Foods and non-foods that increase insulin resistance can also be viewed as consumable substances that lower insulin sensitivity. These edibles can also promote increases in body fat. Some of these products that promote insulin resistance are shown below.

  • Trans fats, found in partially hydrogenated oils and in many baked foods
  • Refined carbohydrates such as refined sugar and refined flour
  • Obesogens such as atraxine and bisphenol-A (BPA) which are found in the environment. (obessogens are endocrine disruptors that can cause obesity and numerous other health problems).
  • Artificial sweeteners which are found in many foods and drinks.
  • Some food additives such as fructose corn syrup.
Foods and Nutrients that Improve Insulin Sensitivity

Spices [6], good oils and dietary fibers [7] are nutrients that increase insulin sensitivity. Minerals such as chromium are also effective boosters of insulin sensitivity. Dietary fibers, preferably from the leafy vegetables, are perhaps, the most important nutrients that improve insulin sensitivity. The list of the metabolism boosters include the following.

  • Dietary fibers in foods such as kale, collard greens, spinach and bok choy
  • Good oils such as olive oil and oils from nuts which contain alpha omega-3 oil
  • Spices such as cinnamon. curry, cumin, cayenne pepper, ginger and garlic
  • Chromium
Oils should be consumed in moderation, but dietary fiber (vegetables) should be consumed in large quantities.
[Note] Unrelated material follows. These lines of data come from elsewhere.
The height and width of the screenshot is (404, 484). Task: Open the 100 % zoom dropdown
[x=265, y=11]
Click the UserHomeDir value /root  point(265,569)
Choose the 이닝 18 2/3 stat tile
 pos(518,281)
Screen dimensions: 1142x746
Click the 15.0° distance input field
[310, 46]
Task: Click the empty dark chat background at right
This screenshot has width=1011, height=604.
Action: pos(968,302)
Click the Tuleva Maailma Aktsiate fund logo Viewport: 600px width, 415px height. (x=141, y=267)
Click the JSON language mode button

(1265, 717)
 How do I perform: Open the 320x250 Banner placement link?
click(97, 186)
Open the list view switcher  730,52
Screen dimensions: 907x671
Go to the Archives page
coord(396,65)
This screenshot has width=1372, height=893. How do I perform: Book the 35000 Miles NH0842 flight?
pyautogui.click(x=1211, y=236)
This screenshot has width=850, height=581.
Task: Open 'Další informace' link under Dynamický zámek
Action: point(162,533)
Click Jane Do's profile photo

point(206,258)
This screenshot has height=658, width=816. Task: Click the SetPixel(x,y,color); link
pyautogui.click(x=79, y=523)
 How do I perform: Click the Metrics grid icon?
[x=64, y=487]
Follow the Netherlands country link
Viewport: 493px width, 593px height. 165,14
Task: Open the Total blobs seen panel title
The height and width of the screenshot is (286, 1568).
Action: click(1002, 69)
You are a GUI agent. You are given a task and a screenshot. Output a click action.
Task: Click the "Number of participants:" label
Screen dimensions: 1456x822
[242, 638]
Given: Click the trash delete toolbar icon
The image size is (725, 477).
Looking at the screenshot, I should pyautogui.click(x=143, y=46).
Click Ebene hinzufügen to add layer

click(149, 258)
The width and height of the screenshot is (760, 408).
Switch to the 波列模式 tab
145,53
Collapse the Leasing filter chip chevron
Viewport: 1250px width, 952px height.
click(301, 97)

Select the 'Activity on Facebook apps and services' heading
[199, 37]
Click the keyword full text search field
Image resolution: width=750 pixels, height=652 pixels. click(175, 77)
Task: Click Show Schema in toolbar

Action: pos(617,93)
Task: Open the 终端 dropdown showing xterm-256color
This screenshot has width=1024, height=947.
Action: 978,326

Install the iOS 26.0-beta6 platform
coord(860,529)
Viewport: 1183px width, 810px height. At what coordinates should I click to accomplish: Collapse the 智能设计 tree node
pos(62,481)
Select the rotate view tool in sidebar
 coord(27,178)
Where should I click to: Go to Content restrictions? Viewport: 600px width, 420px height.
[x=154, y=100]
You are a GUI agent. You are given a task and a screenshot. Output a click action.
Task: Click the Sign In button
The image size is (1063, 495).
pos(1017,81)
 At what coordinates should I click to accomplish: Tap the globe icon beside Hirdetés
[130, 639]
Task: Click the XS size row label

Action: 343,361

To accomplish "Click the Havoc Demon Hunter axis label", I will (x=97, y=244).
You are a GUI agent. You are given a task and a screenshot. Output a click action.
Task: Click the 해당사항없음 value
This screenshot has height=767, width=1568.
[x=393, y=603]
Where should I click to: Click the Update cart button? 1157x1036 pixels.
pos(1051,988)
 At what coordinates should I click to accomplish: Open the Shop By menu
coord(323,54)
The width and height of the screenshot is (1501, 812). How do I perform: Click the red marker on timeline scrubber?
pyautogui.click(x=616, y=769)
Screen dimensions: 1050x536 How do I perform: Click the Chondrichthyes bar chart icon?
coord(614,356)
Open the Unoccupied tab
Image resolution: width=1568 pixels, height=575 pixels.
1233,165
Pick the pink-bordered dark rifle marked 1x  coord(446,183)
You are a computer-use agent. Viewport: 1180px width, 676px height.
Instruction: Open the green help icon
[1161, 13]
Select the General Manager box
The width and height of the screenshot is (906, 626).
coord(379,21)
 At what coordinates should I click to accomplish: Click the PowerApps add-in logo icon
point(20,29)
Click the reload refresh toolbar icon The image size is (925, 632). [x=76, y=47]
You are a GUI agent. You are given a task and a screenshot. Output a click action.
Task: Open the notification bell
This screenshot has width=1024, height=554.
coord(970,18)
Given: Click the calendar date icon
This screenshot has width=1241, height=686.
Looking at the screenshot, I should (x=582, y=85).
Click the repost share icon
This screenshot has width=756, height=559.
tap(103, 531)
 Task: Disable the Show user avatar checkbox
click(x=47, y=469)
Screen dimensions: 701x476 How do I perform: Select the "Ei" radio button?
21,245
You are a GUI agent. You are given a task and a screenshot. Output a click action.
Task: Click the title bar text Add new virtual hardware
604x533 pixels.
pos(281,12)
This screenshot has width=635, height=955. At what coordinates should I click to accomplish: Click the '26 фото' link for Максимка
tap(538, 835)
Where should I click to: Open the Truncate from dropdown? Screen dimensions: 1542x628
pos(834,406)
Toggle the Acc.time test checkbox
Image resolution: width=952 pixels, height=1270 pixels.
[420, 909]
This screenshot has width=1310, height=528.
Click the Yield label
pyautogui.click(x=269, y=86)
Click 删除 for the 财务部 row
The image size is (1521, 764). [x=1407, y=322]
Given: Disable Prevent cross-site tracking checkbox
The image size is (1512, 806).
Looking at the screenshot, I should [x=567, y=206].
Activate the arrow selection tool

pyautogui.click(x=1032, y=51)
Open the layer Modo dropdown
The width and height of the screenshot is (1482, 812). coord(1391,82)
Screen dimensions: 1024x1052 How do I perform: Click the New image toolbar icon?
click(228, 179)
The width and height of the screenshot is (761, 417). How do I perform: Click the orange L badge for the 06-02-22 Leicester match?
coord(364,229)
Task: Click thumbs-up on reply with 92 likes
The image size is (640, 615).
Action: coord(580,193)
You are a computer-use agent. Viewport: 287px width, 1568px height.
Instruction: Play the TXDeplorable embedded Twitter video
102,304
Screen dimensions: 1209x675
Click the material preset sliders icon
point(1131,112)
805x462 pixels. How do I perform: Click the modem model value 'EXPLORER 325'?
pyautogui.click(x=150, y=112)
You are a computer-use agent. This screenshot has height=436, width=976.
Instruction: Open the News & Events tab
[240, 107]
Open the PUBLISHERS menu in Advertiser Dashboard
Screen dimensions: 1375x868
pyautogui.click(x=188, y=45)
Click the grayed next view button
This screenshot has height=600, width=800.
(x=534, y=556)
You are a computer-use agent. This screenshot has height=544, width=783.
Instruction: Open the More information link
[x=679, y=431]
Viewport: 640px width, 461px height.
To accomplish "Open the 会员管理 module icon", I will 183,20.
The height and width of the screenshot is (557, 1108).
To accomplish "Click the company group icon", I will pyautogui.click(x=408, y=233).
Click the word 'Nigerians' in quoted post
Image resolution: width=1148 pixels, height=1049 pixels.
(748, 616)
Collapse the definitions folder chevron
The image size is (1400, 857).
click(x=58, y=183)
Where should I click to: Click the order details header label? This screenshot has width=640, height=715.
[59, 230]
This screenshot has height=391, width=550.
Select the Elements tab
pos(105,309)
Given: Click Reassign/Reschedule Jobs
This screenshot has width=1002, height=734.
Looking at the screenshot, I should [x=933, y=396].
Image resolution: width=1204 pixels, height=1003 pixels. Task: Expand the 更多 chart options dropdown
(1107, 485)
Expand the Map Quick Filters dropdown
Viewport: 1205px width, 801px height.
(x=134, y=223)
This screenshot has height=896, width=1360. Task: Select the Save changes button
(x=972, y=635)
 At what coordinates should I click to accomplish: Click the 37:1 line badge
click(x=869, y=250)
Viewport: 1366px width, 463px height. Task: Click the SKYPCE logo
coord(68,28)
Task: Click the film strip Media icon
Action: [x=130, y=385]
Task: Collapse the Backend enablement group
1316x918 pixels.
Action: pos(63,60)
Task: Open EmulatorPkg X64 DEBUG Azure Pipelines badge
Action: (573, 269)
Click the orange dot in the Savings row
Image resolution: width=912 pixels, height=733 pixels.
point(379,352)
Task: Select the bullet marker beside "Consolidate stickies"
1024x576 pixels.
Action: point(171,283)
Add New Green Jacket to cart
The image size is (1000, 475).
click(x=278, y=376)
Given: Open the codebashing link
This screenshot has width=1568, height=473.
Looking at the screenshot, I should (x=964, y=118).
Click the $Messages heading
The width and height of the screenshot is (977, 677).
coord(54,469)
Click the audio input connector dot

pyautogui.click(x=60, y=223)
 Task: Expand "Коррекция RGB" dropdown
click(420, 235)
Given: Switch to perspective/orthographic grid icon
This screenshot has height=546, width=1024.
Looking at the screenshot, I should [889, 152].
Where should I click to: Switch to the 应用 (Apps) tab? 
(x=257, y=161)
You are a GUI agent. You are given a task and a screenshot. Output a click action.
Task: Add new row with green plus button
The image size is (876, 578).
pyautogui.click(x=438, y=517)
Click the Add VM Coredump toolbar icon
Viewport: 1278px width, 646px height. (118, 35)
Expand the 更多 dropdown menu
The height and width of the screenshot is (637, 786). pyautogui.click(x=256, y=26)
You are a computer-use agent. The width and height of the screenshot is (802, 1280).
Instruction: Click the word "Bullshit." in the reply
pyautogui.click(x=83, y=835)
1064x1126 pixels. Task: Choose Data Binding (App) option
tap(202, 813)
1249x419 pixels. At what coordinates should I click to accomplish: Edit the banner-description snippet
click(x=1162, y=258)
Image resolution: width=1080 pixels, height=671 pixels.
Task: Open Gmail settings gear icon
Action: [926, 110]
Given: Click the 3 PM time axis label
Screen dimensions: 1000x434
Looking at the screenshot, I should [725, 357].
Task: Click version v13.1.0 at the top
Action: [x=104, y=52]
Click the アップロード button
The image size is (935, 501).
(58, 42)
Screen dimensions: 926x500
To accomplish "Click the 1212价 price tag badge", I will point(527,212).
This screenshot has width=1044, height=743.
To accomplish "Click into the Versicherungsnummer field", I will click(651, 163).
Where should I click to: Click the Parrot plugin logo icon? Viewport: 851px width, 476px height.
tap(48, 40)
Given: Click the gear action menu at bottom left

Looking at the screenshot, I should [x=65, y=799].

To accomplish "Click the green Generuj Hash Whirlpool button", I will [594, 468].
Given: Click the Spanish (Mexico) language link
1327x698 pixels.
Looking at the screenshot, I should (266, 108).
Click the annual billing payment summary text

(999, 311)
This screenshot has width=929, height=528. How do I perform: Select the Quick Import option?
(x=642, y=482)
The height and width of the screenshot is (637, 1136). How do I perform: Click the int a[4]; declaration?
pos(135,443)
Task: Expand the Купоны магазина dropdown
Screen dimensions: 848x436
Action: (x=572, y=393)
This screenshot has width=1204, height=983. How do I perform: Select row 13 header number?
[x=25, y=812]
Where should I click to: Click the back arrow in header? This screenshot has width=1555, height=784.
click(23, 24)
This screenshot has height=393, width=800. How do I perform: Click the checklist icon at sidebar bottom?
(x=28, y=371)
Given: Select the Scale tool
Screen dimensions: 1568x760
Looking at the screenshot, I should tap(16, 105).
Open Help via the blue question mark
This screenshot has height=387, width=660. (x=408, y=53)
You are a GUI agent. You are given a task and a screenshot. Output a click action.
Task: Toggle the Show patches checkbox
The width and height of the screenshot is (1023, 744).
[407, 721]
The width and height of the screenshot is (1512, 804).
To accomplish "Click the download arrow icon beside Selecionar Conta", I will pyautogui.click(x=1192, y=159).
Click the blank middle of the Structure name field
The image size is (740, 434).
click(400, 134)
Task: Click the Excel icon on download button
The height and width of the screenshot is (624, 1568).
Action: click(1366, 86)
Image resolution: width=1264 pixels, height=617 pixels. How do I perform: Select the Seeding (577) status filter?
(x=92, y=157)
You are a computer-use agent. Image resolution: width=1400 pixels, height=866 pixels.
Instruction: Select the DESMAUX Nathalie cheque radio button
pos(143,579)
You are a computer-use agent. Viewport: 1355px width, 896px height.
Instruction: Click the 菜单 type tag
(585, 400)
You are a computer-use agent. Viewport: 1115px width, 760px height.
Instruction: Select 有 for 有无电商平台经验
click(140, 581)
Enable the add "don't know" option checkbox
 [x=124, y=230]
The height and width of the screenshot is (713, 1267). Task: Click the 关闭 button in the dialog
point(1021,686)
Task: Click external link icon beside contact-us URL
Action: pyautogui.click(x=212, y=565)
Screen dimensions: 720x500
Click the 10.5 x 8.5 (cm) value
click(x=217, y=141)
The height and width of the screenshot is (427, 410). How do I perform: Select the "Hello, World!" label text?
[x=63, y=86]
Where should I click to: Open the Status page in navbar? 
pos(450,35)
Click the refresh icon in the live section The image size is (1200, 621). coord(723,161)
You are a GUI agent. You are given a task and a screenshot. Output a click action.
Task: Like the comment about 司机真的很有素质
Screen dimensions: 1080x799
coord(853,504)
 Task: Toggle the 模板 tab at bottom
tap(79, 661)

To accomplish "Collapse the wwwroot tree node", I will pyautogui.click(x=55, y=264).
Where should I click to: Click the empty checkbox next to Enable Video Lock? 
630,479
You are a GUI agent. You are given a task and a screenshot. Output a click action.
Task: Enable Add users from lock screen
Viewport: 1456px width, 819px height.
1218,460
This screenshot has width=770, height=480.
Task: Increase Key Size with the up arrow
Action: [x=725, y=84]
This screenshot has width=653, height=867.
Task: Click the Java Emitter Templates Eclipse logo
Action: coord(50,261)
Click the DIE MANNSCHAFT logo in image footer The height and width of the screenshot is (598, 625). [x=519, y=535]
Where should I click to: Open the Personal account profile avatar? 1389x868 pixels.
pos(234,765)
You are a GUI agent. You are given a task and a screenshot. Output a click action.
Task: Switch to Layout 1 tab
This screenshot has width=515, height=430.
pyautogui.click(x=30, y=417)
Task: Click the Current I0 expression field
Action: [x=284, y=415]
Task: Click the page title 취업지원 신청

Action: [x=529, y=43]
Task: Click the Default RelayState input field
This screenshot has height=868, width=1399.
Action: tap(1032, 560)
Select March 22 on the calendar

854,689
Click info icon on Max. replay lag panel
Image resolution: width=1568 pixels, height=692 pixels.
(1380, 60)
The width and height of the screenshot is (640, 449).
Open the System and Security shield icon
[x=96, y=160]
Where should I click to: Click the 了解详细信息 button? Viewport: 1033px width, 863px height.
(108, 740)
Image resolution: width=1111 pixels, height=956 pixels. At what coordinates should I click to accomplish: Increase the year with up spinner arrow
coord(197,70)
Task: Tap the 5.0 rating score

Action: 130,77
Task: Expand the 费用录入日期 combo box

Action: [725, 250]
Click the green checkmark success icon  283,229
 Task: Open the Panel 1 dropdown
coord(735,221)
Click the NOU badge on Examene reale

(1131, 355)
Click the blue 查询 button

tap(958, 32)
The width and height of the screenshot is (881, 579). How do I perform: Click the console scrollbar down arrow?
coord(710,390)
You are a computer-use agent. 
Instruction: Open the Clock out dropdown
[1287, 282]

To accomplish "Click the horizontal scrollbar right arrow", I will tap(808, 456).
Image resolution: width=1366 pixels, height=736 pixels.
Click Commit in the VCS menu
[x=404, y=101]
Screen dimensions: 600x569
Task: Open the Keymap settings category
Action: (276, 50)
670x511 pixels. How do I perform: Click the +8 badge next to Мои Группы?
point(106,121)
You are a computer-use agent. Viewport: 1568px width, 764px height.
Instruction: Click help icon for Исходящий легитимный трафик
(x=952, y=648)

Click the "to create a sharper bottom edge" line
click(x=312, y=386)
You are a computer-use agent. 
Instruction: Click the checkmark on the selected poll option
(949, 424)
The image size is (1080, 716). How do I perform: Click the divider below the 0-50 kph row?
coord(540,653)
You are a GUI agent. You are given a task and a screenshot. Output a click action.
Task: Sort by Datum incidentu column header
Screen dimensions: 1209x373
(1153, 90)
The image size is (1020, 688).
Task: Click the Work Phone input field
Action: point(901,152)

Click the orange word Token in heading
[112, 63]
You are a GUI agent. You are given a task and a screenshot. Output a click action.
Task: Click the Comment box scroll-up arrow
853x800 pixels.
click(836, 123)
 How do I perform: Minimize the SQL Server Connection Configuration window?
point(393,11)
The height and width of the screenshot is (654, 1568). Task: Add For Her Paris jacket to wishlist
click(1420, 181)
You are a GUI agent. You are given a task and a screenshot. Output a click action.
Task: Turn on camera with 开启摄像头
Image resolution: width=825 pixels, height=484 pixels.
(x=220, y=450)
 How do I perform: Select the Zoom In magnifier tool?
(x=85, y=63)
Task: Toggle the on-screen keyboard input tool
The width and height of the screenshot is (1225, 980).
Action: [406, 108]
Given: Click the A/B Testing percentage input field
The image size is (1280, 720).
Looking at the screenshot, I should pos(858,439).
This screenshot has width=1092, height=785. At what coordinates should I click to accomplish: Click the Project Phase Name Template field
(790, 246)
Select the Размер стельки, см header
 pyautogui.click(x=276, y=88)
If the carbohydrate content of the diet is reduced, one can eat more vegetables to assure that he/she is hunger-free with this dietary protocol.

References

1. An update. L. J. Ignarro, M. L. Balestrien and C. Napoli. Nutrition, physical activity, and cardiovascular disease. Cardiovascular Research. 73 (2): 326-340

  1. Naveed Sattar.PCOS, insulin resistance and long-term risks for diabetes and vascular disease. The British Journal of Diabetes & Vascular Diseases. Review:9(1):, 15 – 19.

  2. Zambon, A. Pauletto, P., Crepaldi, G. The Metabolic Syndrome – A Chronic Cardiovascular InflammatoryCcondition Alimentary Pharmacology & Therapeutics. Review article 22: 20 – 23.

  3. Robert Ross. Does Exercise Without Weight Loss Improve Insulin Sensitivity? Diabetes Care. 26(3).

  4. Duncan GE, Perri MG, Theriaque DW, Hutson AD, Eckel RH, Stacpoole PW. Exercise training, without weight loss, increases insulin sensitivity and postheparin plasma lipase activity in previously sedentary adults. Diabetes Care 26

  5. Anderson, R. and Polansky, M. Cinnamon Extracts Boost Insulin Sensitivity. Agricultural Research Magazine 48: 7.

  6. Lara-Castro, C.,Garbey, T. Diet, Insulin Resistance and Obesity: Zonning for Atkins; Dieters Living in South Beach. J Cln Endo and Met. 89: 9.